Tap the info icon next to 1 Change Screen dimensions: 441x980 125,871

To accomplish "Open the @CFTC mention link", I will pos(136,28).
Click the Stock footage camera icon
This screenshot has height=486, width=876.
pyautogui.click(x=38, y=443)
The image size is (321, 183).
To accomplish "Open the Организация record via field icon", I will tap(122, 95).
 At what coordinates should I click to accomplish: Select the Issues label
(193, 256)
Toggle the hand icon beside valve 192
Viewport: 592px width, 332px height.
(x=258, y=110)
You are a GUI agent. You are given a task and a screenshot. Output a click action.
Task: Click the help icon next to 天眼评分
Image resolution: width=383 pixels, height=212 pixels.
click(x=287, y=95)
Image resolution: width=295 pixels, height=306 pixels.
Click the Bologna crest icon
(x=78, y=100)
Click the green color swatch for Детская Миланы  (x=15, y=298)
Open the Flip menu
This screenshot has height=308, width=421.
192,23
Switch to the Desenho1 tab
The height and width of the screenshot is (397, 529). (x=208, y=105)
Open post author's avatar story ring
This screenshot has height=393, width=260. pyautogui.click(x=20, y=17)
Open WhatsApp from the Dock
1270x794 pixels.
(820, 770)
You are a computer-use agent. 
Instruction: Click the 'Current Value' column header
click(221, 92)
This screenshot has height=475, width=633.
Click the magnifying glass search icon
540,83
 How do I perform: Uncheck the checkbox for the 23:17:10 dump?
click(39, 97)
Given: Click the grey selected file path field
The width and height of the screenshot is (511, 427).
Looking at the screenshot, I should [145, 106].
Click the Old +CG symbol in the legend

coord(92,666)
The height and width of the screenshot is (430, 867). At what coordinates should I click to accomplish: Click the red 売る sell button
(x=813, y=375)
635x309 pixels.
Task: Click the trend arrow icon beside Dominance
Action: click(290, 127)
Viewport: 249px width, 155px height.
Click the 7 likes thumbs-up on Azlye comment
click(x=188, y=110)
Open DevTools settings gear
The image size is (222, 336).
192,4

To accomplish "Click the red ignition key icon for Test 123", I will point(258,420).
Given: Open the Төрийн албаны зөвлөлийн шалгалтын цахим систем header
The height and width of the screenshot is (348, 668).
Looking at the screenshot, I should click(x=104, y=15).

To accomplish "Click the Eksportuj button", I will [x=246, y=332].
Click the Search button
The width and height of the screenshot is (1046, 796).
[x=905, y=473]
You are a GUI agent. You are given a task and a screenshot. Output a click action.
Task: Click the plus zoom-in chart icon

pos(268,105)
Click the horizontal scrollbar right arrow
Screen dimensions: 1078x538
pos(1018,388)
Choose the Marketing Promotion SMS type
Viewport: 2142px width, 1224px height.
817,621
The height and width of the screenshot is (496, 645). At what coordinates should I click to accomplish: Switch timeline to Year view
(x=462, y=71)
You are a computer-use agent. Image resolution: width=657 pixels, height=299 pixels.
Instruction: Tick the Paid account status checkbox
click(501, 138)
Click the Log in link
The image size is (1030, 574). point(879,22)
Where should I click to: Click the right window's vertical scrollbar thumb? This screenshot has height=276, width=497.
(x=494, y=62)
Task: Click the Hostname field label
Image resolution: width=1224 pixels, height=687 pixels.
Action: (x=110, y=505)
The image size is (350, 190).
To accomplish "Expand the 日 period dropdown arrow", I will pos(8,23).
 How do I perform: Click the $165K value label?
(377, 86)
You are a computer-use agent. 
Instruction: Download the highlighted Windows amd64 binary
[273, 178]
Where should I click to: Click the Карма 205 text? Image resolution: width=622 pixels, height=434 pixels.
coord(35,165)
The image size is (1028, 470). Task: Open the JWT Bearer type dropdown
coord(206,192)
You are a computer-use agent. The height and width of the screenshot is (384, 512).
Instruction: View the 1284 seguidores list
++++++++++
_Task item_
Could you restate the records above word for word?

_Finished task_
Tap the info icon next to 1 Change Screen dimensions: 441x980 125,871

To accomplish "Open the @CFTC mention link", I will pos(136,28).
Click the Stock footage camera icon
This screenshot has height=486, width=876.
pyautogui.click(x=38, y=443)
The image size is (321, 183).
To accomplish "Open the Организация record via field icon", I will tap(122, 95).
 At what coordinates should I click to accomplish: Select the Issues label
(193, 256)
Toggle the hand icon beside valve 192
Viewport: 592px width, 332px height.
(x=258, y=110)
You are a GUI agent. You are given a task and a screenshot. Output a click action.
Task: Click the help icon next to 天眼评分
Image resolution: width=383 pixels, height=212 pixels.
click(x=287, y=95)
Image resolution: width=295 pixels, height=306 pixels.
Click the Bologna crest icon
(x=78, y=100)
Click the green color swatch for Детская Миланы  (x=15, y=298)
Open the Flip menu
This screenshot has height=308, width=421.
192,23
Switch to the Desenho1 tab
The height and width of the screenshot is (397, 529). (x=208, y=105)
Open post author's avatar story ring
This screenshot has height=393, width=260. pyautogui.click(x=20, y=17)
Open WhatsApp from the Dock
1270x794 pixels.
(820, 770)
You are a computer-use agent. 
Instruction: Click the 'Current Value' column header
click(221, 92)
This screenshot has height=475, width=633.
Click the magnifying glass search icon
540,83
 How do I perform: Uncheck the checkbox for the 23:17:10 dump?
click(39, 97)
Given: Click the grey selected file path field
The width and height of the screenshot is (511, 427).
Looking at the screenshot, I should [145, 106].
Click the Old +CG symbol in the legend

coord(92,666)
The height and width of the screenshot is (430, 867). At what coordinates should I click to accomplish: Click the red 売る sell button
(x=813, y=375)
635x309 pixels.
Task: Click the trend arrow icon beside Dominance
Action: click(290, 127)
Viewport: 249px width, 155px height.
Click the 7 likes thumbs-up on Azlye comment
click(x=188, y=110)
Open DevTools settings gear
The image size is (222, 336).
192,4

To accomplish "Click the red ignition key icon for Test 123", I will point(258,420).
Given: Open the Төрийн албаны зөвлөлийн шалгалтын цахим систем header
The height and width of the screenshot is (348, 668).
Looking at the screenshot, I should click(x=104, y=15).

To accomplish "Click the Eksportuj button", I will [x=246, y=332].
Click the Search button
The width and height of the screenshot is (1046, 796).
[x=905, y=473]
You are a GUI agent. You are given a task and a screenshot. Output a click action.
Task: Click the plus zoom-in chart icon

pos(268,105)
Click the horizontal scrollbar right arrow
Screen dimensions: 1078x538
pos(1018,388)
Choose the Marketing Promotion SMS type
Viewport: 2142px width, 1224px height.
817,621
The height and width of the screenshot is (496, 645). At what coordinates should I click to accomplish: Switch timeline to Year view
(x=462, y=71)
You are a computer-use agent. Image resolution: width=657 pixels, height=299 pixels.
Instruction: Tick the Paid account status checkbox
click(501, 138)
Click the Log in link
The image size is (1030, 574). point(879,22)
Where should I click to: Click the right window's vertical scrollbar thumb? This screenshot has height=276, width=497.
(x=494, y=62)
Task: Click the Hostname field label
Image resolution: width=1224 pixels, height=687 pixels.
Action: (x=110, y=505)
The image size is (350, 190).
To accomplish "Expand the 日 period dropdown arrow", I will pos(8,23).
 How do I perform: Click the $165K value label?
(377, 86)
You are a computer-use agent. 
Instruction: Download the highlighted Windows amd64 binary
[273, 178]
Where should I click to: Click the Карма 205 text? Image resolution: width=622 pixels, height=434 pixels.
coord(35,165)
The image size is (1028, 470). Task: Open the JWT Bearer type dropdown
coord(206,192)
You are a computer-use agent. The height and width of the screenshot is (384, 512).
Instruction: View the 1284 seguidores list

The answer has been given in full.